### [What this task involves]
Copy the data below with every "Instruction" changed to "Command" and nothing else altered.
---------- Data provided ----------
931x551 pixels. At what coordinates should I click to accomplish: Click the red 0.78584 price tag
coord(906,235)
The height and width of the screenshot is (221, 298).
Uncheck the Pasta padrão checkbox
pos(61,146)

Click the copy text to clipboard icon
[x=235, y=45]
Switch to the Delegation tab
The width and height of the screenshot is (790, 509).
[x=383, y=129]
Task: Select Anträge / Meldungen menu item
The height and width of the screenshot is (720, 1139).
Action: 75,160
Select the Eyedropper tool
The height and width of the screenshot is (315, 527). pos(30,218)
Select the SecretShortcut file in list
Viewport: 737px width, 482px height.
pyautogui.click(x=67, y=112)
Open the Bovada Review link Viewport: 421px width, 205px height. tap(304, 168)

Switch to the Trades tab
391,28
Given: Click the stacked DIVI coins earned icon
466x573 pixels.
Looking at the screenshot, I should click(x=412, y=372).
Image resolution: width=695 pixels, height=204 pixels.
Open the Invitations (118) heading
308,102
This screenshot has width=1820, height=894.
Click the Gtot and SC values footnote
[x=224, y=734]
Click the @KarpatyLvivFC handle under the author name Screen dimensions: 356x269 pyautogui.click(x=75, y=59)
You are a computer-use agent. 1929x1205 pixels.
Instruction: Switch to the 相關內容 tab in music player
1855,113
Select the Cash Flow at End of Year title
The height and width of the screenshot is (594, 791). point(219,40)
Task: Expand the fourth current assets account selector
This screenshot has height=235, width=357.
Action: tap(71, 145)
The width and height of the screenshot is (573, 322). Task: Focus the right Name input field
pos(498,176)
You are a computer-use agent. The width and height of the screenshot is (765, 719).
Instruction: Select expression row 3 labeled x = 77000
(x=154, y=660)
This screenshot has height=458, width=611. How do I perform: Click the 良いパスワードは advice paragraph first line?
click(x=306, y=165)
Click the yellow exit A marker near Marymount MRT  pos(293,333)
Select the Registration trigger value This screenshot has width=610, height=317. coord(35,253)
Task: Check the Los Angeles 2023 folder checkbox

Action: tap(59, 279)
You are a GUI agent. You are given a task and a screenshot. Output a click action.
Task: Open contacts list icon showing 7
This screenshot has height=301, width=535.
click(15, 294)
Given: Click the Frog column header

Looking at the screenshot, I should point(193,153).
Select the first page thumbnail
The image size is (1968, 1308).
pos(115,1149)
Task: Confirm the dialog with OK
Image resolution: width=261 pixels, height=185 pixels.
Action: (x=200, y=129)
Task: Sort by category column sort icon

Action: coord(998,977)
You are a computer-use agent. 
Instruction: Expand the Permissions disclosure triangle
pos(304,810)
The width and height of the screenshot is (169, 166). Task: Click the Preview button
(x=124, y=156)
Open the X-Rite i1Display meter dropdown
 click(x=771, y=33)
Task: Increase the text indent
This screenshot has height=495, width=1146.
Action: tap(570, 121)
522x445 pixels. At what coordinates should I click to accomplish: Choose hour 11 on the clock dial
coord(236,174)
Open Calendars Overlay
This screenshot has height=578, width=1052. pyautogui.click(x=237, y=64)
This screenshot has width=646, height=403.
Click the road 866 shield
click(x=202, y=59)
----------
### [Reply to the exercise]
931x551 pixels. At what coordinates should I click to accomplish: Click the red 0.78584 price tag
coord(906,235)
The height and width of the screenshot is (221, 298).
Uncheck the Pasta padrão checkbox
pos(61,146)

Click the copy text to clipboard icon
[x=235, y=45]
Switch to the Delegation tab
The width and height of the screenshot is (790, 509).
[x=383, y=129]
Task: Select Anträge / Meldungen menu item
The height and width of the screenshot is (720, 1139).
Action: 75,160
Select the Eyedropper tool
The height and width of the screenshot is (315, 527). pos(30,218)
Select the SecretShortcut file in list
Viewport: 737px width, 482px height.
pyautogui.click(x=67, y=112)
Open the Bovada Review link Viewport: 421px width, 205px height. tap(304, 168)

Switch to the Trades tab
391,28
Given: Click the stacked DIVI coins earned icon
466x573 pixels.
Looking at the screenshot, I should click(x=412, y=372).
Image resolution: width=695 pixels, height=204 pixels.
Open the Invitations (118) heading
308,102
This screenshot has width=1820, height=894.
Click the Gtot and SC values footnote
[x=224, y=734]
Click the @KarpatyLvivFC handle under the author name Screen dimensions: 356x269 pyautogui.click(x=75, y=59)
You are a computer-use agent. 1929x1205 pixels.
Command: Switch to the 相關內容 tab in music player
1855,113
Select the Cash Flow at End of Year title
The height and width of the screenshot is (594, 791). point(219,40)
Task: Expand the fourth current assets account selector
This screenshot has height=235, width=357.
Action: tap(71, 145)
The width and height of the screenshot is (573, 322). Task: Focus the right Name input field
pos(498,176)
You are a computer-use agent. The width and height of the screenshot is (765, 719).
Command: Select expression row 3 labeled x = 77000
(x=154, y=660)
This screenshot has height=458, width=611. How do I perform: Click the 良いパスワードは advice paragraph first line?
click(x=306, y=165)
Click the yellow exit A marker near Marymount MRT  pos(293,333)
Select the Registration trigger value This screenshot has width=610, height=317. coord(35,253)
Task: Check the Los Angeles 2023 folder checkbox

Action: tap(59, 279)
You are a GUI agent. You are given a task and a screenshot. Output a click action.
Task: Open contacts list icon showing 7
This screenshot has height=301, width=535.
click(15, 294)
Given: Click the Frog column header

Looking at the screenshot, I should point(193,153).
Select the first page thumbnail
The image size is (1968, 1308).
pos(115,1149)
Task: Confirm the dialog with OK
Image resolution: width=261 pixels, height=185 pixels.
Action: (x=200, y=129)
Task: Sort by category column sort icon

Action: coord(998,977)
You are a computer-use agent. 
Command: Expand the Permissions disclosure triangle
pos(304,810)
The width and height of the screenshot is (169, 166). Task: Click the Preview button
(x=124, y=156)
Open the X-Rite i1Display meter dropdown
 click(x=771, y=33)
Task: Increase the text indent
This screenshot has height=495, width=1146.
Action: tap(570, 121)
522x445 pixels. At what coordinates should I click to accomplish: Choose hour 11 on the clock dial
coord(236,174)
Open Calendars Overlay
This screenshot has height=578, width=1052. pyautogui.click(x=237, y=64)
This screenshot has width=646, height=403.
Click the road 866 shield
click(x=202, y=59)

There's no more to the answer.